## PROBLEM STATEMENT
From the data below, pull out each line that contains the word "will" and copy it.
### RECORDS SUPPLIED
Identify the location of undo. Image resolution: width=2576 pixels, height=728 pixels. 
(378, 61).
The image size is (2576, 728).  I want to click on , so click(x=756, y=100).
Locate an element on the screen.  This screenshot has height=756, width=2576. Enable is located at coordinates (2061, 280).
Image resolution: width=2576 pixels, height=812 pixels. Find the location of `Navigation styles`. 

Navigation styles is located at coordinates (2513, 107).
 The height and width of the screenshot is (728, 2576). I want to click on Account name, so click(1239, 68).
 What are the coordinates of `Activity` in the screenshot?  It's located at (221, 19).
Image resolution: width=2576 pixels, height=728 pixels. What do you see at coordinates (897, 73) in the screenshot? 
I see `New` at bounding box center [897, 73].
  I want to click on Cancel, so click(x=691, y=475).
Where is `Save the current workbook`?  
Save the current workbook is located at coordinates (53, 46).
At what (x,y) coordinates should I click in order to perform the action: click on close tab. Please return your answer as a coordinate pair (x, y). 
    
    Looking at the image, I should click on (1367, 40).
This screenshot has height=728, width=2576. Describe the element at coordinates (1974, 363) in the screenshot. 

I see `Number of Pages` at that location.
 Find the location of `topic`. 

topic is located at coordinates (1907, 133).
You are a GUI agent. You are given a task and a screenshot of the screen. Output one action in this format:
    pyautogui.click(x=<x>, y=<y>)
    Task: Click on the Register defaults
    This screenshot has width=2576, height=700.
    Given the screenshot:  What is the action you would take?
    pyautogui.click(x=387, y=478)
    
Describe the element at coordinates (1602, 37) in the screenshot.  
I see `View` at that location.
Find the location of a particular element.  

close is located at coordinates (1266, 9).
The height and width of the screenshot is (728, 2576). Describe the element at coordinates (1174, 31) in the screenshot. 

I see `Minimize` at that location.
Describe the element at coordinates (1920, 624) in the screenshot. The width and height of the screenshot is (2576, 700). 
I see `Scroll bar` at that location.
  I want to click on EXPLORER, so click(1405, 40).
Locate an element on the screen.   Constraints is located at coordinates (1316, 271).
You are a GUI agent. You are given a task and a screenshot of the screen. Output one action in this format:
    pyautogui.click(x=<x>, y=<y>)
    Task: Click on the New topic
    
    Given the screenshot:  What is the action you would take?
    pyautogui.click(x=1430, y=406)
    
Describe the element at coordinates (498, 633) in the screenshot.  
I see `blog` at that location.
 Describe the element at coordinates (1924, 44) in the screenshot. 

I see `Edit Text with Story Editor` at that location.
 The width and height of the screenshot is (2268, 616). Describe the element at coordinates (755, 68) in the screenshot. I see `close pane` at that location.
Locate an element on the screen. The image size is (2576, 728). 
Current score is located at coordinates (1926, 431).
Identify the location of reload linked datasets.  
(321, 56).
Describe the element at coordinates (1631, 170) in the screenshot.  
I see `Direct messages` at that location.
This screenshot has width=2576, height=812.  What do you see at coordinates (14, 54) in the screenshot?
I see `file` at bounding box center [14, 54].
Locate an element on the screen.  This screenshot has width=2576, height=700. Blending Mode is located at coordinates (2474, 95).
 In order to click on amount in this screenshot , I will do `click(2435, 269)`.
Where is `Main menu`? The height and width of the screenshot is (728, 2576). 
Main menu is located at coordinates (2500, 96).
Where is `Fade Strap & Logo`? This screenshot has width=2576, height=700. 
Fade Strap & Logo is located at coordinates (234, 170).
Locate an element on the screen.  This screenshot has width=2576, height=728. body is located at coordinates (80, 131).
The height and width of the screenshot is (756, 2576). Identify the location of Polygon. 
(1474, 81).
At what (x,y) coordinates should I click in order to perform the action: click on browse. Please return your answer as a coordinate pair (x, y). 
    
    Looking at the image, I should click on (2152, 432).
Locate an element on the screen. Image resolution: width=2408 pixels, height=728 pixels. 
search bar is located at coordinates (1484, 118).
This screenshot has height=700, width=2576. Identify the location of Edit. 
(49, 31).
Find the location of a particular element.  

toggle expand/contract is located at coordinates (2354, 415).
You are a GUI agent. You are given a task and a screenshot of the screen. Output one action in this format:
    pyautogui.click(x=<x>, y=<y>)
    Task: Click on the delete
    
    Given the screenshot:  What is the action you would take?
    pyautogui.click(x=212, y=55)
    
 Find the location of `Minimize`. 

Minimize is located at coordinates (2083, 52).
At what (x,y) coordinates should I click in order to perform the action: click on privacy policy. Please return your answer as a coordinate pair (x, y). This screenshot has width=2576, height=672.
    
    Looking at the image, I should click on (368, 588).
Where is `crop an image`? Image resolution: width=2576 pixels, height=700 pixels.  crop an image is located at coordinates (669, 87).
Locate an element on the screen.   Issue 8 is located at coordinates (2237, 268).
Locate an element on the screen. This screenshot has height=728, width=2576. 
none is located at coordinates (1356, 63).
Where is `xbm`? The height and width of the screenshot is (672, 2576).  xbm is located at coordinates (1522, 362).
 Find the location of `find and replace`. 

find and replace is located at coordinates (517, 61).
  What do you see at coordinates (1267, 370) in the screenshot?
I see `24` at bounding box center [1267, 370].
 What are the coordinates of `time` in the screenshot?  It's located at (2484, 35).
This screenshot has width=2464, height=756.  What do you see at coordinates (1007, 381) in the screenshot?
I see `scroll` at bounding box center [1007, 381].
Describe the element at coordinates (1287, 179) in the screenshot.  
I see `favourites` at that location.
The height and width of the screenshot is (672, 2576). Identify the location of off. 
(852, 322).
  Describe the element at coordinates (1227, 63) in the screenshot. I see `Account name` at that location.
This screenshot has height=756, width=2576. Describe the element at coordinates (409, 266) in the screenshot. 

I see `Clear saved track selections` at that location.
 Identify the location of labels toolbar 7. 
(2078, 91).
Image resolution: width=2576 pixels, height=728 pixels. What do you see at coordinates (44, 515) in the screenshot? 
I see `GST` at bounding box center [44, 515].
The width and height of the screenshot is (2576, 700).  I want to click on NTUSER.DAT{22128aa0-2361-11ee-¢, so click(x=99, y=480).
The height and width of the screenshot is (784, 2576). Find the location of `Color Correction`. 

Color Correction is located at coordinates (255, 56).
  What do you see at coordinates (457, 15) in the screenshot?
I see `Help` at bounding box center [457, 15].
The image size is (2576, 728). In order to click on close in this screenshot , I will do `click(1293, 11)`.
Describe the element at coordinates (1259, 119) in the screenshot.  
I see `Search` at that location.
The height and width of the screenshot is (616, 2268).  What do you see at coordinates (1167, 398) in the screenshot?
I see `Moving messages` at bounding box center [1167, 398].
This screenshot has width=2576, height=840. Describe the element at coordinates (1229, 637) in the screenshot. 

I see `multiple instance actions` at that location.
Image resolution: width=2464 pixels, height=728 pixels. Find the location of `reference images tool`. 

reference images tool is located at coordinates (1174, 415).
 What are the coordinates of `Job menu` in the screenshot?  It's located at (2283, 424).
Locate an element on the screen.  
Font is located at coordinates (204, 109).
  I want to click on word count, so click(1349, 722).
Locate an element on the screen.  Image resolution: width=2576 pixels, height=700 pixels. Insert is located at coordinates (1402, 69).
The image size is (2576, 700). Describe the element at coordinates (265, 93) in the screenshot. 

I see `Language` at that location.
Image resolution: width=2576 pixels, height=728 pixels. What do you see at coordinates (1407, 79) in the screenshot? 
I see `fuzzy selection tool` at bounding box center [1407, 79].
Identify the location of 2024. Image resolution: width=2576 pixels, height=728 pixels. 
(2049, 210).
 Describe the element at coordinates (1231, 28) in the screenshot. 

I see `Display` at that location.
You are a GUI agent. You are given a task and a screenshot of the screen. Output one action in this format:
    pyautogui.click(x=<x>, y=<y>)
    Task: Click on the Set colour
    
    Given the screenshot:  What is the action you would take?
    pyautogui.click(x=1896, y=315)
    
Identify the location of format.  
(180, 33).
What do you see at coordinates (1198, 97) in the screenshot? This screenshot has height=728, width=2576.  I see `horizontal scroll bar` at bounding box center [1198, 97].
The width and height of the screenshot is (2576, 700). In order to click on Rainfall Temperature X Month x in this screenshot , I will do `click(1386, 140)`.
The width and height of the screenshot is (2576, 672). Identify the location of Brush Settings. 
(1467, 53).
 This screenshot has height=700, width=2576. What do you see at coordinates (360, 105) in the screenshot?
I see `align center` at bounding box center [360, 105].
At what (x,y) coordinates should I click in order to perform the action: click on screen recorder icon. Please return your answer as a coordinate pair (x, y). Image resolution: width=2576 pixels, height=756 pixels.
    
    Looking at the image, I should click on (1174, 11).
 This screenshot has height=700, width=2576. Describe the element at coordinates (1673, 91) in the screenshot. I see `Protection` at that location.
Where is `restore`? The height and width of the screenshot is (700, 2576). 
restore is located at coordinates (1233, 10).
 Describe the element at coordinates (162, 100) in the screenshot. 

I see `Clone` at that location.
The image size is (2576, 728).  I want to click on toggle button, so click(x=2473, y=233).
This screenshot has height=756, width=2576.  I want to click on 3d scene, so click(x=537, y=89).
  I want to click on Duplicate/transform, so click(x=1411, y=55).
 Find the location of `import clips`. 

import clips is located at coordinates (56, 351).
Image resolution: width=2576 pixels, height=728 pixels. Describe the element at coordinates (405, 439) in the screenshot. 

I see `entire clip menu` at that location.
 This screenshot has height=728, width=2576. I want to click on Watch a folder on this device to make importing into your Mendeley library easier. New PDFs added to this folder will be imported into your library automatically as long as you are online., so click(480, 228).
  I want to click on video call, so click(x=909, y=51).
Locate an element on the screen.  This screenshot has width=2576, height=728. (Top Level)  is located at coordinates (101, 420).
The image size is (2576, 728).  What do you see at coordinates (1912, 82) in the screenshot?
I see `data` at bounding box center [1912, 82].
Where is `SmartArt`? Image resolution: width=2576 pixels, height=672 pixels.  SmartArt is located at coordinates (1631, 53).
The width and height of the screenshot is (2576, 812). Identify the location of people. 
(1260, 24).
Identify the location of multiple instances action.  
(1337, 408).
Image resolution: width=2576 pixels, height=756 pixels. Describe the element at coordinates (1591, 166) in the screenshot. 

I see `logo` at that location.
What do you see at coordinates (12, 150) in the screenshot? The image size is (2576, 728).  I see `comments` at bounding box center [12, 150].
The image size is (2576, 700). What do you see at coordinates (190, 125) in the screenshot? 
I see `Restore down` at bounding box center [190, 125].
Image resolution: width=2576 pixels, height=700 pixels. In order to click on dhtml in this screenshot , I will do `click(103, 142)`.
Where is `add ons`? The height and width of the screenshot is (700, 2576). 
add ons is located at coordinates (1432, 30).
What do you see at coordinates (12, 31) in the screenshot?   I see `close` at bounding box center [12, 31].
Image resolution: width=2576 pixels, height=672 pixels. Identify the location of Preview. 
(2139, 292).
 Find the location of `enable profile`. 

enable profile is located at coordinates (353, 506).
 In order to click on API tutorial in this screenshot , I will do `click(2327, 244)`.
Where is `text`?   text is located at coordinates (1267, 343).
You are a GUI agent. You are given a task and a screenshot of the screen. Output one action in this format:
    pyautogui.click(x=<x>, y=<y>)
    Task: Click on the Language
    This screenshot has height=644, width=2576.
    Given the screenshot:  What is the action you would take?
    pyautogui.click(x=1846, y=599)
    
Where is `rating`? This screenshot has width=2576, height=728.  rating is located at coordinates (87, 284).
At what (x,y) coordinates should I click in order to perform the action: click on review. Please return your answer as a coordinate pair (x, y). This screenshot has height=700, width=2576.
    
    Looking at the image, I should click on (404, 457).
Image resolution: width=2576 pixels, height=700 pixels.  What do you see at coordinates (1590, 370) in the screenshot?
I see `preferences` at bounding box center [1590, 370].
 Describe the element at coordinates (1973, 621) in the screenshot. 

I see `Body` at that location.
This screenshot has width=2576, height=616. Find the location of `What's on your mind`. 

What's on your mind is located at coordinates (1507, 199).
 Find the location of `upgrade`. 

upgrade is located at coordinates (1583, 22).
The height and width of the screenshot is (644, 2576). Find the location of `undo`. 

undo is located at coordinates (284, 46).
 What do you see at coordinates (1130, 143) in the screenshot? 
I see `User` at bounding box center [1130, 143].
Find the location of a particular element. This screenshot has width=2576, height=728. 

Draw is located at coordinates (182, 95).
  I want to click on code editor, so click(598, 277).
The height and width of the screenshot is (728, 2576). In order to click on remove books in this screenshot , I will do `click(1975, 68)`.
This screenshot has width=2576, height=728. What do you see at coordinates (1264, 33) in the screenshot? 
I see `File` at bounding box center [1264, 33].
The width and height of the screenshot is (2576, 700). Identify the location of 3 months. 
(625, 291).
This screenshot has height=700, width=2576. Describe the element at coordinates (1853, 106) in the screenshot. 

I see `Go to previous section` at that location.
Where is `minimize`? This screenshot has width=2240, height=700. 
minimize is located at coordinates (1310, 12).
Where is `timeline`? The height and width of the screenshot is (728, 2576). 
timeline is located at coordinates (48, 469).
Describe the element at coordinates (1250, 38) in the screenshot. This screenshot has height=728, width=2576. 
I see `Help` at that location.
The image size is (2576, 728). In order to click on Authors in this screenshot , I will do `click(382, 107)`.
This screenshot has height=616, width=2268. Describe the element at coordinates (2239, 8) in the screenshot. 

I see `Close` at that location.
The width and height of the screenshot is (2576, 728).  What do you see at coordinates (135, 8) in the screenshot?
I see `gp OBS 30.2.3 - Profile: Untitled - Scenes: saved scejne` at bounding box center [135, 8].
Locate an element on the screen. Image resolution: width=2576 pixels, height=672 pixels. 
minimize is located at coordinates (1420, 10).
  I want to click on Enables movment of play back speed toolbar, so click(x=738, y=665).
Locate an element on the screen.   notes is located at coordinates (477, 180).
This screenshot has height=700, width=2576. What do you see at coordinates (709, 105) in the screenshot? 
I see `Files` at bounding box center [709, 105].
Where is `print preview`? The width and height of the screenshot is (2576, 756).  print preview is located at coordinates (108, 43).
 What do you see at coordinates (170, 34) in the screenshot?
######
## COMPLETE RESPONSE
 In order to click on amount in this screenshot , I will do `click(2435, 269)`.
The image size is (2576, 728). In order to click on close in this screenshot , I will do `click(1293, 11)`.
The width and height of the screenshot is (2576, 700). In order to click on Rainfall Temperature X Month x in this screenshot , I will do `click(1386, 140)`.
 This screenshot has height=728, width=2576. I want to click on Watch a folder on this device to make importing into your Mendeley library easier. New PDFs added to this folder will be imported into your library automatically as long as you are online., so click(480, 228).
Image resolution: width=2576 pixels, height=700 pixels. In order to click on dhtml in this screenshot , I will do `click(103, 142)`.
 In order to click on API tutorial in this screenshot , I will do `click(2327, 244)`.
The height and width of the screenshot is (728, 2576). In order to click on remove books in this screenshot , I will do `click(1975, 68)`.
The image size is (2576, 728). In order to click on Authors in this screenshot , I will do `click(382, 107)`.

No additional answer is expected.